### DATASET EXCERPTS
++++++++++

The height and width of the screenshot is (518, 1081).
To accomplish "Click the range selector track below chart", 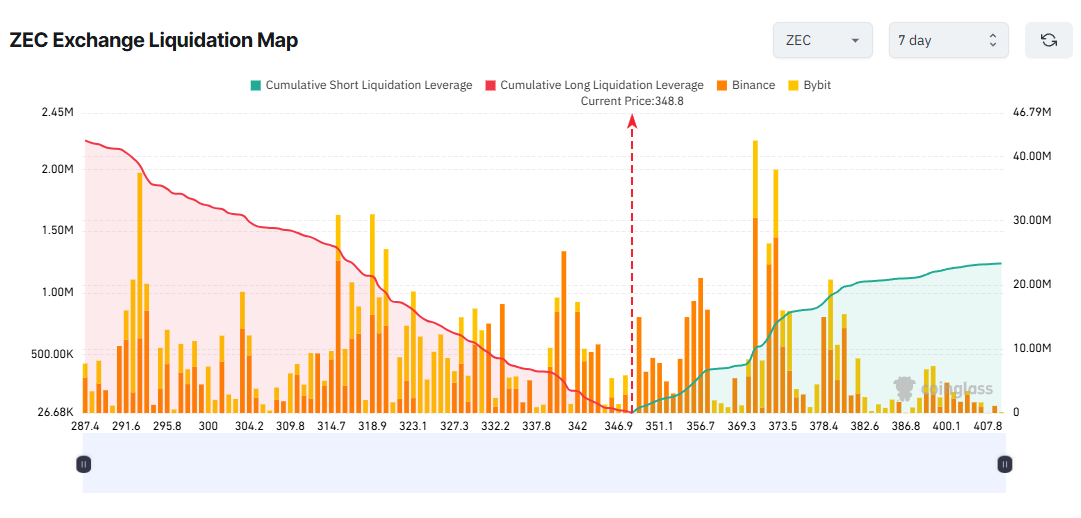I will pos(544,464).
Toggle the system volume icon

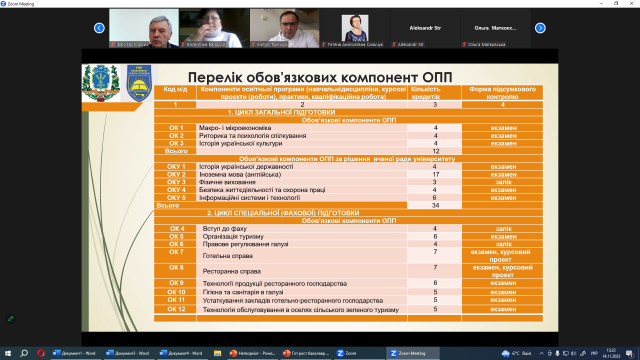[573, 353]
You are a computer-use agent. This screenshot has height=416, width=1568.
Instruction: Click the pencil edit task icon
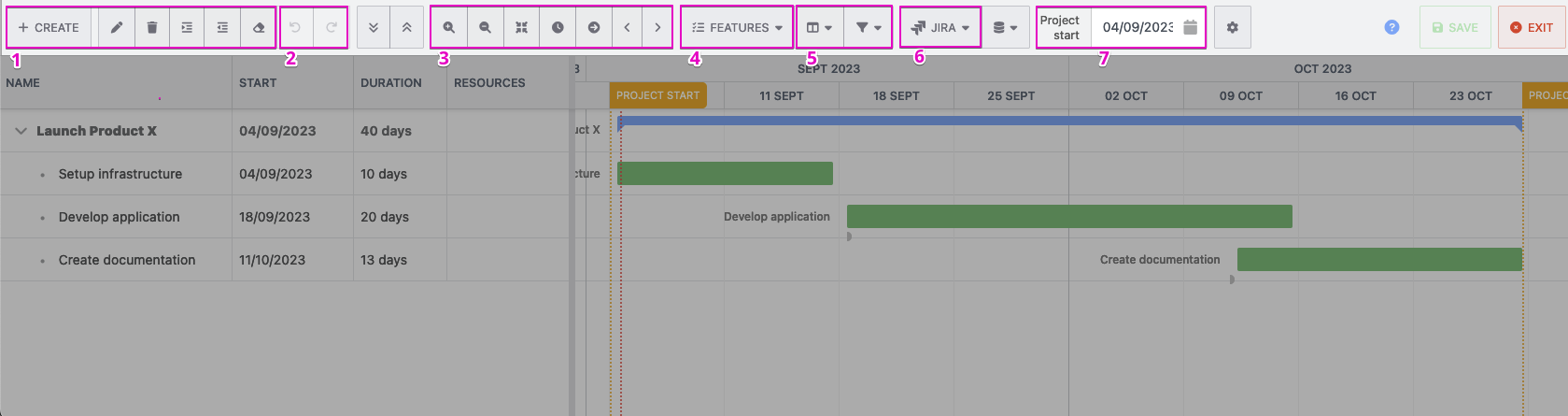point(117,28)
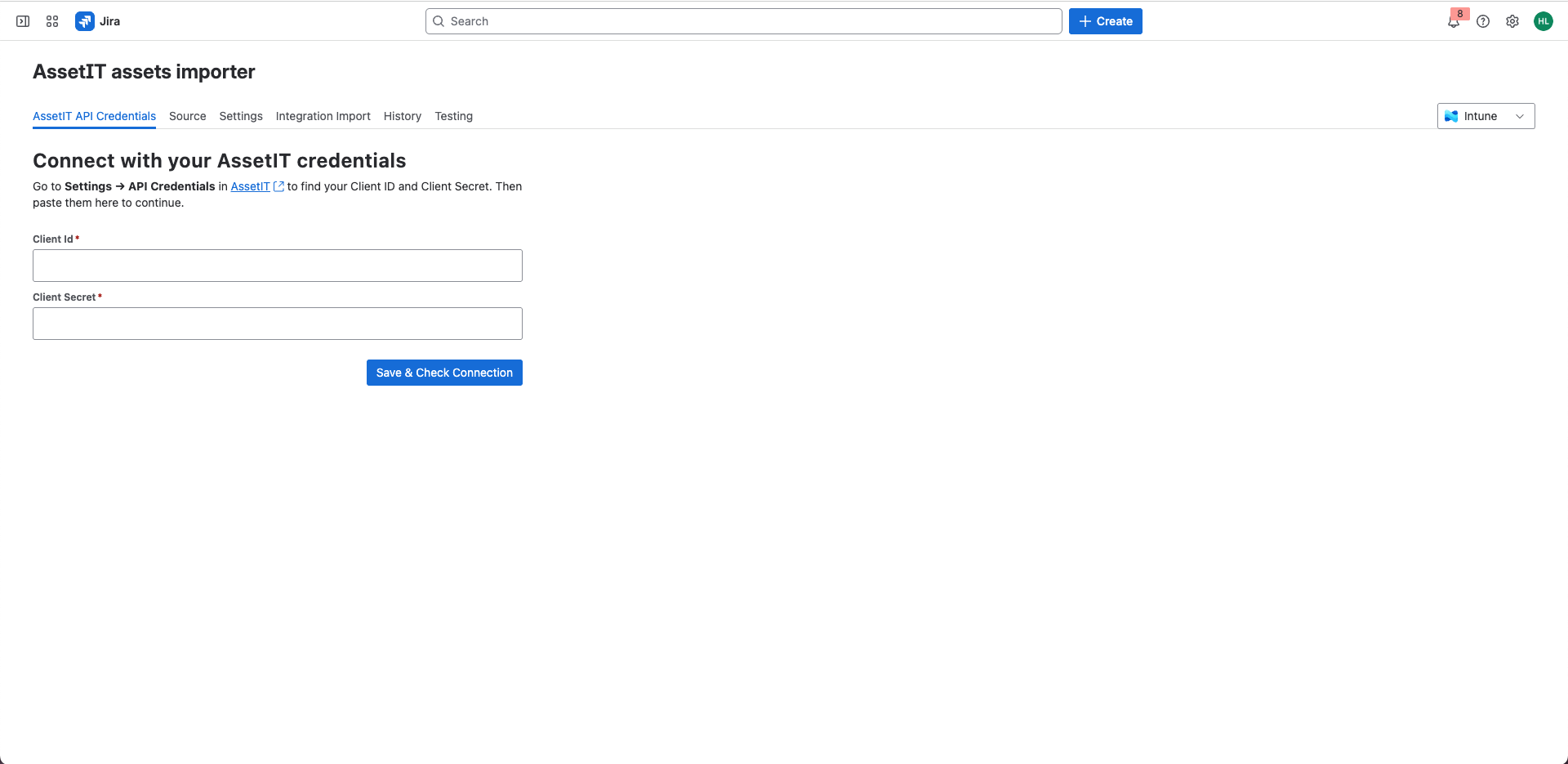Focus the Client Id input field

(x=278, y=266)
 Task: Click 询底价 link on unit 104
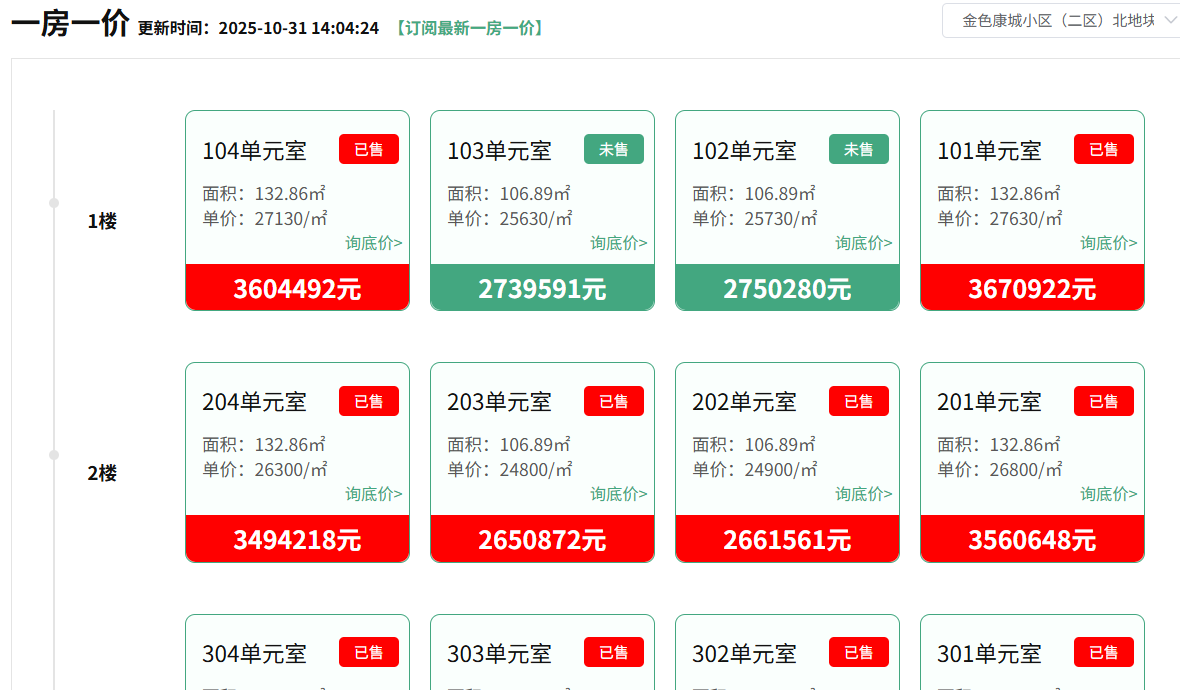374,243
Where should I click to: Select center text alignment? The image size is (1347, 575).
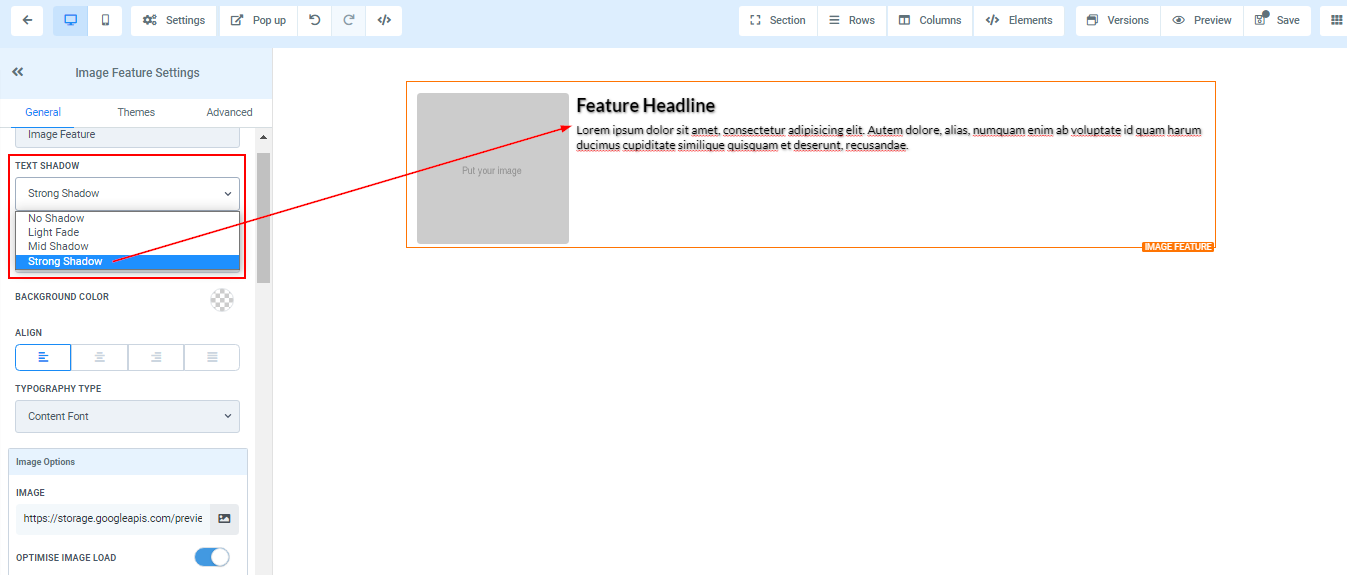[x=100, y=357]
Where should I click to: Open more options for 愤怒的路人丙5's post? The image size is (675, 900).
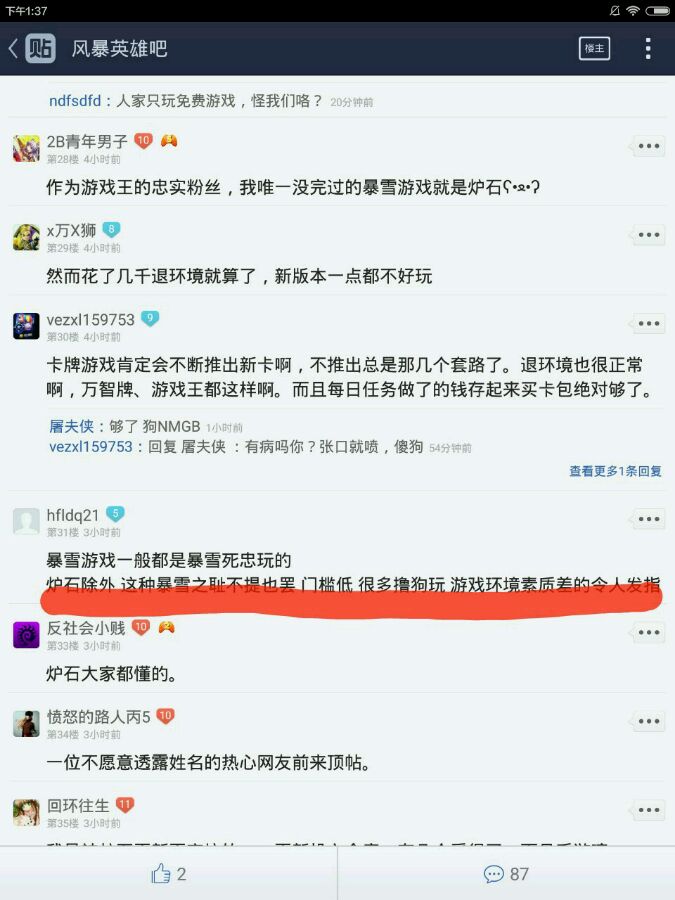coord(649,721)
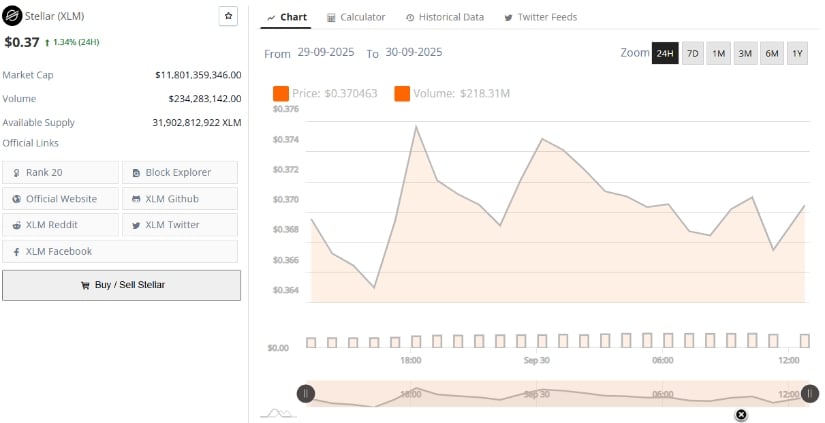Open the XLM Github link

[180, 199]
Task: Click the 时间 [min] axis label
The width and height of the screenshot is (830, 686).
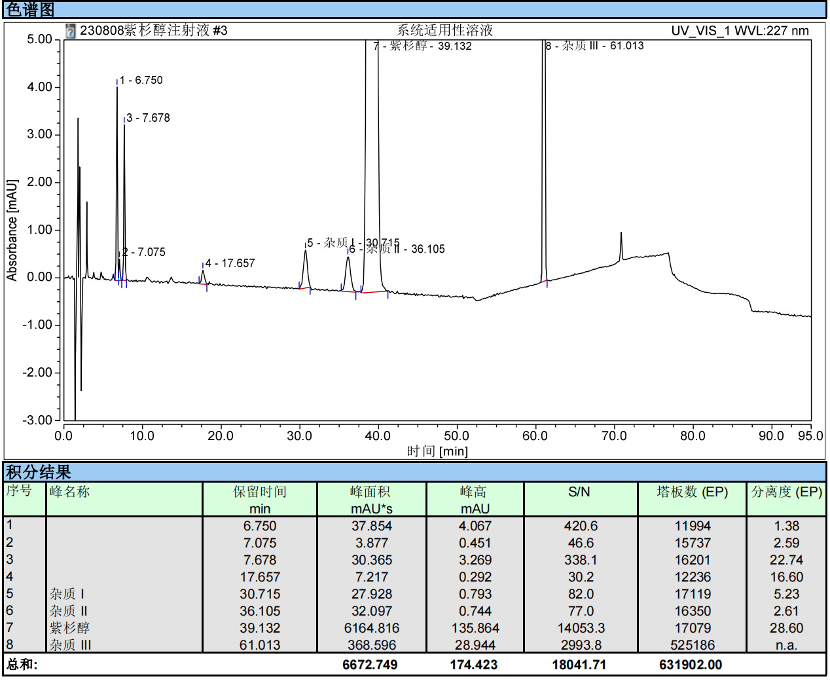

++++++++++

### HOW TO COMPLETE THIS TASK
What lines in the listing contain "screenshot"? Copy them all.

### TASK OUTPUT
The height and width of the screenshot is (518, 1081).
You are a computer-use agent. This screenshot has height=416, width=1568.
The width and height of the screenshot is (830, 686).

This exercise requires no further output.